|
Mainseek Spider
“Spider” is a tool used for collecting and processing data from http servers. It enables processing data from www sites to such a form that they could be used in databases, search engines, etc. Currently the spider is able to process sites described by means of html + JavaScript and data in XML format.
There are four varieties of the spider:
- Basic version - used for collecting data from web services, and then saving them in any text file, mysql base, mainseek search. It is a programme started from the line of commands, which as one of parameters adopts the name of a script file containing information on how the data should be collected and then processed, described by means of a special script language. This version can be also used as a tool for processing data from CSV and IDX files.
The scheme below presents the general concept of the functioning of the basic version of the spider.

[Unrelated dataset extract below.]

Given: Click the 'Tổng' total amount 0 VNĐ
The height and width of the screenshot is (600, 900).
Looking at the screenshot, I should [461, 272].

As input the spider receives configuration files using a special script language, which contain instructions for data processing and extraction.
The script language of the spider contains the following elements:
- Local and global variables
- Conditional instructions
- Loops
- The possibility of defining the user’s function
- Tables
- Built-in functions: processing text, operating HTML document structure, managing internal queue of processing, cryptographic, handling forms, oparating sources and data stores.
Additionally, there is a possibility to create co-called data sources, in which you can define the list of URLs to be processed. Data sources are the most often used in the process of multistage collection of data, in which results data from the previous stage become source data from the current stage. The multistage data collection is dealt with e.g. during extraction of data from an Internet shop. Currently the sources od data can be CSV files and IDX files (used by mainseek search engine). The spider saves the processed data in so-called data store, i.e. any text file or mysql base table. There exist predefined stores for CSV and IDX files.
- Version with built-in http server. It contains additionally built-in module for storing data collected by the spider with the possibility of their multicriteria search and http server module returning data in XML format. The structure of such spider is presented on the scheme below:

- Version enabling dispersed processing – it is composed of the central management unit and any number of units collecting and processing data:

Such a solution enables spreading the work of the spider into many servers.
Additionally, there exists a tool created on the basis of the spider used for preparing screenshots of websites, and then rescaling and saving them in graphic files in jpeg, png and bmp format.
The supplement of the spider is the environment used for graphic creation of configuration scripts and their debugging. This tool also contains functions serving for script management.
|